*Work required*:
Quote, without any changes, the rows from the line containing "Identify the location of search-box." through the line containing "center [610, 94].", including both of those lines.

════════

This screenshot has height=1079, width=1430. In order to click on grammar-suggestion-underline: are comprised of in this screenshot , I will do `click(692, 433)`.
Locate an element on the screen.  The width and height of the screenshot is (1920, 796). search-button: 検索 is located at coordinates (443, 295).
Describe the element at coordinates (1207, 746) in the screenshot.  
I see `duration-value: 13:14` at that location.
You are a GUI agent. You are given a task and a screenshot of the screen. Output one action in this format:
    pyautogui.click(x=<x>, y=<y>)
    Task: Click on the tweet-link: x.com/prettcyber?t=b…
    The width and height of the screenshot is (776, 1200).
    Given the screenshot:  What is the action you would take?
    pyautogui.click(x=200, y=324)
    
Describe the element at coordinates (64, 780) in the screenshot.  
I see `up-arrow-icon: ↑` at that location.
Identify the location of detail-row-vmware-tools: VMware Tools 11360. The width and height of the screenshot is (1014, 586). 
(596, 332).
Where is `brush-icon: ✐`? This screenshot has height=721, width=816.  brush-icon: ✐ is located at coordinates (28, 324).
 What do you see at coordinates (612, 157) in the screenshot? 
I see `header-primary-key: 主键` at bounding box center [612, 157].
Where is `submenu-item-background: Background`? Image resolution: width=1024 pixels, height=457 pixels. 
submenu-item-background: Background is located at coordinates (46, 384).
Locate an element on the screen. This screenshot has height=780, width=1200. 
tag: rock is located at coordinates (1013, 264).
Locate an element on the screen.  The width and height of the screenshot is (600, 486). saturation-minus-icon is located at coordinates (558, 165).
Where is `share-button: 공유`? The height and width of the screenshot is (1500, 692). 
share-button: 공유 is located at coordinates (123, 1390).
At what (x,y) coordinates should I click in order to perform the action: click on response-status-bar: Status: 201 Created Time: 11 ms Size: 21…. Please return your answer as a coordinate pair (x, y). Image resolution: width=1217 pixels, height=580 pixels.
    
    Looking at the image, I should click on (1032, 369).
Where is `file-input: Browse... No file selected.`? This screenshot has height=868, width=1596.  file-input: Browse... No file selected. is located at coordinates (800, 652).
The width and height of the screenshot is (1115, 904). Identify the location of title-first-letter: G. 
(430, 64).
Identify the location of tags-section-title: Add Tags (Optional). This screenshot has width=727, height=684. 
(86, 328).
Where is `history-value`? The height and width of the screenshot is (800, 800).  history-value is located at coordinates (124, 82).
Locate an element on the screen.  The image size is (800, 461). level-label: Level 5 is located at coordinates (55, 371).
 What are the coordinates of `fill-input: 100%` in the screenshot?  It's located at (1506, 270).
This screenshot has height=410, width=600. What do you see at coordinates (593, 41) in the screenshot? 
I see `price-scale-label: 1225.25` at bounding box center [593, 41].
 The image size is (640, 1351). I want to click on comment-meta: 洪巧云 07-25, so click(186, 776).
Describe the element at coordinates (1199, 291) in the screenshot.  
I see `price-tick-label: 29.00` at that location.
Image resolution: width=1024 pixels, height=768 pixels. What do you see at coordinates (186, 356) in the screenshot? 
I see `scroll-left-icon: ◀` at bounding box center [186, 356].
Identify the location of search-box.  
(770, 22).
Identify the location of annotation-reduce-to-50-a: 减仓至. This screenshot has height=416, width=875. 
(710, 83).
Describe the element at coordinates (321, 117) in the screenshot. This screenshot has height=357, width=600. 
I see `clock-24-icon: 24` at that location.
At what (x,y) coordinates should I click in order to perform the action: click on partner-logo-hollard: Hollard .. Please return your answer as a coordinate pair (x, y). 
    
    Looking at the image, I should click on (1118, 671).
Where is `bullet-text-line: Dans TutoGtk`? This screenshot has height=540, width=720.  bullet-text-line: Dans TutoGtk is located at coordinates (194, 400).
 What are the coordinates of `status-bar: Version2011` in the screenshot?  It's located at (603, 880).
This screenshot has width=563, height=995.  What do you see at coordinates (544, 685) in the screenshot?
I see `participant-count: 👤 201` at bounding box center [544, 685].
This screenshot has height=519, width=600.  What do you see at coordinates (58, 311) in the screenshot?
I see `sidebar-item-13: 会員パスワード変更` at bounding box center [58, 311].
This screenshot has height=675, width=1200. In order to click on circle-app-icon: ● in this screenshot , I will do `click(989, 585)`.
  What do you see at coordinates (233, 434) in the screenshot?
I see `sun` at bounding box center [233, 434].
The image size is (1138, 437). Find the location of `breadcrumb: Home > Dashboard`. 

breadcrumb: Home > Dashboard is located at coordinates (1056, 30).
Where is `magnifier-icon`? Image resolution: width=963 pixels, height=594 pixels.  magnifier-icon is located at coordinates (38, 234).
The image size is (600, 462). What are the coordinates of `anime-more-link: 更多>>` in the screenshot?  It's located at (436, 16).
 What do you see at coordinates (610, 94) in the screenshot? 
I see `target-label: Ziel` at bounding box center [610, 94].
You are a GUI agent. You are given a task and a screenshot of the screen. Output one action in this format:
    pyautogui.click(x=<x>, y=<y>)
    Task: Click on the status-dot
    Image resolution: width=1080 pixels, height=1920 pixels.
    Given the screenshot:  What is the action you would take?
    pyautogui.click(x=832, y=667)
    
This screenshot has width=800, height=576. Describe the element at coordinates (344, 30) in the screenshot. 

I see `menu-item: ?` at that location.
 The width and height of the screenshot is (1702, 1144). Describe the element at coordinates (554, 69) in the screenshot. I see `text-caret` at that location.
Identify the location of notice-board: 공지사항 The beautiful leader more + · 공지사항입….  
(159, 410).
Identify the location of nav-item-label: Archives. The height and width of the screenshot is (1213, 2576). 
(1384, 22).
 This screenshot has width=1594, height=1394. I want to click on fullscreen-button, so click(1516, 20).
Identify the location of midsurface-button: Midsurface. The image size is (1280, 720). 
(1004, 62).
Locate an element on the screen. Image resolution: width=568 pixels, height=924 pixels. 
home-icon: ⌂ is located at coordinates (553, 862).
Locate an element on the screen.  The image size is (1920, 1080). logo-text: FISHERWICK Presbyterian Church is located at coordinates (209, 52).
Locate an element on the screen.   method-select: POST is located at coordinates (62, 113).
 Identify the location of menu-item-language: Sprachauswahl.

════════

*Solution to this problem*:
Identify the location of search-box.  
(770, 22).
Identify the location of annotation-reduce-to-50-a: 减仓至. This screenshot has height=416, width=875. 
(710, 83).
Describe the element at coordinates (321, 117) in the screenshot. This screenshot has height=357, width=600. 
I see `clock-24-icon: 24` at that location.
At what (x,y) coordinates should I click in order to perform the action: click on partner-logo-hollard: Hollard .. Please return your answer as a coordinate pair (x, y). 
    
    Looking at the image, I should click on (1118, 671).
Where is `bullet-text-line: Dans TutoGtk`? This screenshot has height=540, width=720.  bullet-text-line: Dans TutoGtk is located at coordinates (194, 400).
 What are the coordinates of `status-bar: Version2011` in the screenshot?  It's located at (603, 880).
This screenshot has width=563, height=995.  What do you see at coordinates (544, 685) in the screenshot?
I see `participant-count: 👤 201` at bounding box center [544, 685].
This screenshot has height=519, width=600.  What do you see at coordinates (58, 311) in the screenshot?
I see `sidebar-item-13: 会員パスワード変更` at bounding box center [58, 311].
This screenshot has height=675, width=1200. In order to click on circle-app-icon: ● in this screenshot , I will do `click(989, 585)`.
  What do you see at coordinates (233, 434) in the screenshot?
I see `sun` at bounding box center [233, 434].
The image size is (1138, 437). Find the location of `breadcrumb: Home > Dashboard`. 

breadcrumb: Home > Dashboard is located at coordinates (1056, 30).
Where is `magnifier-icon`? Image resolution: width=963 pixels, height=594 pixels.  magnifier-icon is located at coordinates (38, 234).
The image size is (600, 462). What are the coordinates of `anime-more-link: 更多>>` in the screenshot?  It's located at (436, 16).
 What do you see at coordinates (610, 94) in the screenshot? 
I see `target-label: Ziel` at bounding box center [610, 94].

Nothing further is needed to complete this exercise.